People around the globe are grieving over the death of "Queen Mum". World leaders called her a "pillar of strength." The mother of Britain's Queen Elizabeth was 101 years old.
The smile that will greet us no more
Everyone agreed: Queen Mum was the most popular member of Britain's Royal family. She was an integrating force and a pillar of strength in times of turmoil.
She earned much of her popularity more than half a century ago during the Second World War, when her husband King George VI held the throne. During the Nazi bombing raids on London, she deliberately stayed in the city with her children Elizabeth and Margaret. Advisors had suggested to her that they would be safer in Canada. But in a courageous show of solidarity, the Queen stayed with her people: "The children will not go without me, I will not leave the King and the King will never leave," she declared.
As the Nazi Luftwaffe flew its nightly bombing raids on London, leaving behind death and destruction, the Queen stayed in the city to comfort her countrymen. The newsreels repeatedly showed her visiting bombed out homes, caring for the victims of the Blitzkrieg.
She knew how important it was to show solidarity with the Londoners and boost their morale. And the people of Britain greatly appreciated this.
The effect wasn't lost on the German dictator Adolf Hitler. He called her "the most dangerous woman in Europe."
Tributes for the last figurehead of the war
British Prime Minister Tony Blair made reference to the days of World War Two in his tribute to Queen Mum. "Her bravery...during the Blitz epitomized both her own indomitable spirit and the spirit of the nation in its darkest hours," Blair said.
Canada's Prime Minister Jean Chretien, who spoke on behalf of Britain's Commonwealth allies, struck a similar note. "Above all, she will be remembered for her matchless and galvanizing devotion to duty during the darkest hours of World War Two when Britain, Canada and the Commonwealth stood alone against a seemingly invincible tyranny," he said.
Germany's President Johannes Rau called Queen Mum a great woman. He said she had become a model not only for the people in Britain. Rau described her as someone who approached others in a "friendly, sympathetic and interested" manner. The people of today's Germany felt that and that's why they took her to heart, Rau said.
In a note of condolence to Queen Elizabeth II and to the people of the United Kingdom, U.S. President George W. Bush said he was "deeply saddened" by the death of the Queen Mother. He said she had been an inspiration to people the world over.
Royal family devastated
The death of Queen Mum was yet another blow to Britain's royal family in a short time. It's only been six weeks since Queen Elizabeth's younger sister, Princess Margaret, died aged 71.

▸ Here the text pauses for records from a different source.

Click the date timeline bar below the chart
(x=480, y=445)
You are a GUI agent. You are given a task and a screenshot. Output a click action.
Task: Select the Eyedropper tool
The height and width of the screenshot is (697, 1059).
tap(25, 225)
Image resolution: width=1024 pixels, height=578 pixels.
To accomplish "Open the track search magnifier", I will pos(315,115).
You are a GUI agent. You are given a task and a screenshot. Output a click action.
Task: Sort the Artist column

In recent weeks, Queen Mum's declining health had been a constant cause for concern to the Royals.
The Queen Mother had been a rock of support for many members of the family. Her eldest daughter Queen Elizabeth II, 75, relied on her for advice, as did Britain's heir to the throne Prince Charles.
Charles was said to be "absolutely devastated" upon hearing his adored grandmother had died. He said she was "one of the most remarkable and wonderful people in the world".
The mother of Queen Elizabeth died in her sleep on Saturday afternoon at the age of 101, with her daughter at her bedside. The funeral will take place on April 8 at Windsor.